Reduces FWI Dependence on Long Offsets for Deeper Velocity Model Updates
There has been an increase in activity in recent years to reformulate FWI algorithms to deliver deep velocity model updates in a stable manner without relying on very long offsets. The PGS Full Waveform Inversion (FWI) solution uses diving waves, refractions and reflections together to achieve this without artifacts or cycle skipping problems. This enables better inversions for robust ranking and more reliable derisking of prospects.
Traditional FWI Methods Provide Shallow Velocity Models
Although well established as part of the velocity model building flow, most successful applications of FWI to date have been limited to shallow water environments. This can be attributed to the fact that typical implementations rely heavily on refracted energy or diving waves. Put this together with the offset limitations that exist in seismic data, streamers and nodes alike, it follows naturally that shallow settings lend themselves easiest to being addressed by FWI as they are better sampled by refractions. FWI inverts for the velocity model by solving a nonlinear inverse problem minimizing the difference between modeled data and recorded field data. The matching is quantified by the residuals of a least-squares objective function, and the model update is computed as a scaled representation of its gradient.
Using Reflections to Build High-resolution Velocity Models at Greater Depths
To move beyond the typical limitations outlined above, PGS has reformulated their FWI algorithms to include reflected energy to retrieve long-wavelength updates.
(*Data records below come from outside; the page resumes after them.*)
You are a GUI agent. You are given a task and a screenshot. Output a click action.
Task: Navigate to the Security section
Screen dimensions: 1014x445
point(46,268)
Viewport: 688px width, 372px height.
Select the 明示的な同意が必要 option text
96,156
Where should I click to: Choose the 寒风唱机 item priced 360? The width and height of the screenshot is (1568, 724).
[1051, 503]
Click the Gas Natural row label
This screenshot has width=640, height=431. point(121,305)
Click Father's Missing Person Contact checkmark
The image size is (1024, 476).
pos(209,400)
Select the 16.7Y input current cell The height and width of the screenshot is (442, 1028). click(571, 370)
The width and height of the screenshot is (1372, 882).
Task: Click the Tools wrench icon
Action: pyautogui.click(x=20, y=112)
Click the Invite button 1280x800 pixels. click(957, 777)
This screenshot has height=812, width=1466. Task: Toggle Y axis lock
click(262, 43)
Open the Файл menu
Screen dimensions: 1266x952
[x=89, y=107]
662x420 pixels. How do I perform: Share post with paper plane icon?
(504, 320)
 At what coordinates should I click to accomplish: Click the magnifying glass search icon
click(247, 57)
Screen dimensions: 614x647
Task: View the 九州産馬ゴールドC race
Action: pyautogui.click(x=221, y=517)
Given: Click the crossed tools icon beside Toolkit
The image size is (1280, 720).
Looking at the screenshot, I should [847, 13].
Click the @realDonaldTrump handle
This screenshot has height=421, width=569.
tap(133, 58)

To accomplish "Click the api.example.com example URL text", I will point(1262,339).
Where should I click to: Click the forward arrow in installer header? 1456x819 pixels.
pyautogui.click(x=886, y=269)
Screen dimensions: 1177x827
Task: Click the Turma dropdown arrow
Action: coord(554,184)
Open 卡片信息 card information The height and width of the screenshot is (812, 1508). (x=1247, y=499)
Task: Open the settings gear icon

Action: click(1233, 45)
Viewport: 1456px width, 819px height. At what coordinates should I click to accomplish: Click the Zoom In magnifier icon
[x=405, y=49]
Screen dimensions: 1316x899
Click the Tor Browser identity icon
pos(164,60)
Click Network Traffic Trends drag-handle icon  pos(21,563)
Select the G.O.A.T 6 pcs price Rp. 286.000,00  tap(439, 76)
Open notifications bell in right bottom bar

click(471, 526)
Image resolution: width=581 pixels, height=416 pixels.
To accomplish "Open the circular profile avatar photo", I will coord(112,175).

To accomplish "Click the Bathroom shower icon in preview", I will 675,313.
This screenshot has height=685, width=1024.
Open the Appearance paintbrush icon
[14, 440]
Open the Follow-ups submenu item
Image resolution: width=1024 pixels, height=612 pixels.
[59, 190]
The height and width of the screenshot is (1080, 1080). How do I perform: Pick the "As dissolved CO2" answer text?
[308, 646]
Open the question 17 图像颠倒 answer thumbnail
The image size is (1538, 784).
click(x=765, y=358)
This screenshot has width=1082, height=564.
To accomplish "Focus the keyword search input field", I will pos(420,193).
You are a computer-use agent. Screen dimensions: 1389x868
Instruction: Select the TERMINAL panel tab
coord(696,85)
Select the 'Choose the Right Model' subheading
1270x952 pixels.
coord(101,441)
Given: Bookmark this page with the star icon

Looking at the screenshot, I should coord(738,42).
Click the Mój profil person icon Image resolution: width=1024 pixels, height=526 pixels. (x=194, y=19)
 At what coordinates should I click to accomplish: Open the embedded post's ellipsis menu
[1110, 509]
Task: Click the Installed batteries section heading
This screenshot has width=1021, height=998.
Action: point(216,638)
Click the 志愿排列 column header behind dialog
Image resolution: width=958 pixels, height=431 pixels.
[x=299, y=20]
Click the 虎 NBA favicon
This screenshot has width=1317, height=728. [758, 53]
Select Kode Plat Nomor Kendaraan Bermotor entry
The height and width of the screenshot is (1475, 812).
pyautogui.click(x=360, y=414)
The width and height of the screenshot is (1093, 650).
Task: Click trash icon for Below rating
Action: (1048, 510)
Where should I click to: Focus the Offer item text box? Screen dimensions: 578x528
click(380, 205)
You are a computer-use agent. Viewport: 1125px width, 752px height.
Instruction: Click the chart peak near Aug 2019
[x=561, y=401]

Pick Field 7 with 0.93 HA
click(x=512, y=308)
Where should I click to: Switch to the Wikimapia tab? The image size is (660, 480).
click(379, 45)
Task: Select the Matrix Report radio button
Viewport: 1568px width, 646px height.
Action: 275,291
The fundamental idea is to compute a gradient in which undesired reflectivity i.e. migration isochrons are eliminated, and the full wavefield can be used in FWI to produce high-resolution velocity models that accurately predict refractions and reflections. This is a key step when using these velocity models for depth migration and imaging.
PGS FWI separates the low from the high wavenumber components in the gradient so that long wavelength velocity updates are delivered at depths greater than the penetration depth of the diving waves. In our implementation of FWI, these improvements to the physics of FWI are complemented by the introduction of new and robust regularizations schemes to stabilize the solution to the inversion step, i.e. improving the mathematics of the implementation.